Search code examples
c#distincttolower

Distinct() doesn't see uppercase letter changed by ToLower() method


This is my code:

string textToEncode = File.ReadAllText(@"C:\Users\ASUS\Desktop\szyfrowanie2\TextSample.txt");
textToEncode = textToEncode.ToLower();
char[] distinctLetters = textToEncode.Distinct().ToArray();
var count = textToEncode.Distinct().Count();
Console.WriteLine("Letters used in text: \n\n");
for (int i = 0; i < count; i++)
{
    if (Equals(distinctLetters[i]," "))
    {
        Console.Write("<space>"); 
    }
    else
    {
        Console.Write(" " + distinctLetters[i] + " ");
    }
}

I want to read the .txt file, turn it all to lowercases by ToLower(); method, but then when I want to read all the distinct characters from .txt file and then write them on screen, they don't show up. Yet later when I use

for (int i = 0; i < distinctLetters.Length; i++)
{
    Console.Write("Swap " + distinctLetters[i] + " with "); 

it shows the letter that indeed was changed into a lowercase, but wasn't visible on screen by first for loop. First word in my TextSample.txt file is "With". The first loop only shows

i t h

But as the second loop starts, it asks

Swap w with

and I have no idea why. Also the if statement in first loop doesn't work, it doesn't detect the space.


Solution

  • I've also modified your code a bit:

    string textToEncode = File.ReadAllText(@"C:\Users\ASUS\Desktop\szyfrowanie2\TextSample.txt").ToLower();
    char[] distinctLetters = textToEncode.Distinct().ToArray();
    var count = distinctLetters.Count();
    Console.WriteLine("Letters used in text: \n\n");
    for (int i = 0; i < count; i++)
    {
        if (Equals(distinctLetters[i], ' ')) { Console.Write("<space>"); }
        else if (Equals(distinctLetters[i], '\r')) { Console.Write("<cr>"); }
        else if (Equals(distinctLetters[i], '\n')) { Console.Write("<lf>"); }
        else { Console.Write(" " + distinctLetters[i] + " "); }
    }
    

    Just a few minor things. I merged the two first lines, changed " " into ' ' so it now compares characters, changed the counting of characters to use distinctLetters instead of executing the same Distinct() command again and I added two conditions to handle the carriage return and line feed. (I always mix them up, btw.)
    This now shows the right result but should also explain why characters went missing! A simple reason, actually. Your text file has a carriage return character, which will send the cursor back to the left. This will cause the first character to be overwritten by a space...

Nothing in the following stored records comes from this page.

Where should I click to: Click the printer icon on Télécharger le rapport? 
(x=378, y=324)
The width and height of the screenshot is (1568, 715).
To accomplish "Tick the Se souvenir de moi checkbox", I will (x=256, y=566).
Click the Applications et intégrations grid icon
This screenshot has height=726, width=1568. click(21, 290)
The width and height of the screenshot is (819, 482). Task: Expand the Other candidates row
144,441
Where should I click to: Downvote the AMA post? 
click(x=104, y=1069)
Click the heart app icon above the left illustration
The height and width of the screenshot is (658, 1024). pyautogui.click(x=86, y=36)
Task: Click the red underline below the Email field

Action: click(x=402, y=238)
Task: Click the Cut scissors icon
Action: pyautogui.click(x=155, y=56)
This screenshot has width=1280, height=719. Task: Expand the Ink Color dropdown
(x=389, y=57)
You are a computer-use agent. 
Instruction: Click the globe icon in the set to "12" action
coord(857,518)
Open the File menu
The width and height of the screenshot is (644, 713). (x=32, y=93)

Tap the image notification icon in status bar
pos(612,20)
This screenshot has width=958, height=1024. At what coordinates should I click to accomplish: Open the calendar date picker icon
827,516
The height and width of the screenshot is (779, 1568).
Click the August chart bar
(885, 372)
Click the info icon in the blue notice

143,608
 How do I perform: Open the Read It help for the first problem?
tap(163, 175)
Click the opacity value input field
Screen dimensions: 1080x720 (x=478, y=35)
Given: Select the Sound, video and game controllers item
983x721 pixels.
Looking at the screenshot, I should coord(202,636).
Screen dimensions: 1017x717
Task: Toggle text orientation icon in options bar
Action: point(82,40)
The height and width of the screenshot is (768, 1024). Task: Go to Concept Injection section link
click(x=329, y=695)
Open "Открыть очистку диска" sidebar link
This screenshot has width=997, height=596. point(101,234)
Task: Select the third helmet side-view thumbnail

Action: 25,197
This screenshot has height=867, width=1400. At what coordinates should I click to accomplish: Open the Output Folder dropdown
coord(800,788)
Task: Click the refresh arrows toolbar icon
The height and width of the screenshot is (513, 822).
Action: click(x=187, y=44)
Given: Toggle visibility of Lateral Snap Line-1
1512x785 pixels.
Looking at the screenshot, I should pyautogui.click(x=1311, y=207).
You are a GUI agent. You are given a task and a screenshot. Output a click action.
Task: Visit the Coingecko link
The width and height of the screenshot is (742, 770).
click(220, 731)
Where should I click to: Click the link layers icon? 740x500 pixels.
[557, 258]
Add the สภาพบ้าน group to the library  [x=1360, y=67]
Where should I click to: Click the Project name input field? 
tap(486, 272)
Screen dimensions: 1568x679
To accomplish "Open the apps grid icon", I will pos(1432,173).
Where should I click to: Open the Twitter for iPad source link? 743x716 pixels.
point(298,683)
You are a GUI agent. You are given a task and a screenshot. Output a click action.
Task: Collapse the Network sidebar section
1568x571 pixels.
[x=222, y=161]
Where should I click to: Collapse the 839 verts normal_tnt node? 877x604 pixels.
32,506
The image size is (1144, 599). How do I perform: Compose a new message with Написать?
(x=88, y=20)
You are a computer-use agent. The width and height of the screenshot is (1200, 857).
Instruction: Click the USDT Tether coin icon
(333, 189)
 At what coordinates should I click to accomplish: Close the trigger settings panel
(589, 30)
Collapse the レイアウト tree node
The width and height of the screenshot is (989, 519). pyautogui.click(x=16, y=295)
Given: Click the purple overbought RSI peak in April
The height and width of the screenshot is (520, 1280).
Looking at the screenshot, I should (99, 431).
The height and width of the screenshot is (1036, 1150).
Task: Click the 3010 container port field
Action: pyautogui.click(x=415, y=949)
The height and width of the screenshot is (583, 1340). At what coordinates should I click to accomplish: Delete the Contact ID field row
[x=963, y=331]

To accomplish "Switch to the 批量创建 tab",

    So your code actually prints " w i ..." but then gets the '\r'. It will then print a space, go back to the beginning of the line and writes another space over the ' '! Then the newline will come next, which prints a second space over the 'w', moves to the next line and prints a space again. Then the rest gets printed...

    Simple, isn't it? But by capturing these two special characters with the two extra if statements, it is fixed... :-) The '\r' and '\n' characters are often overlooked in console applications, giving unexpected results when they get printed.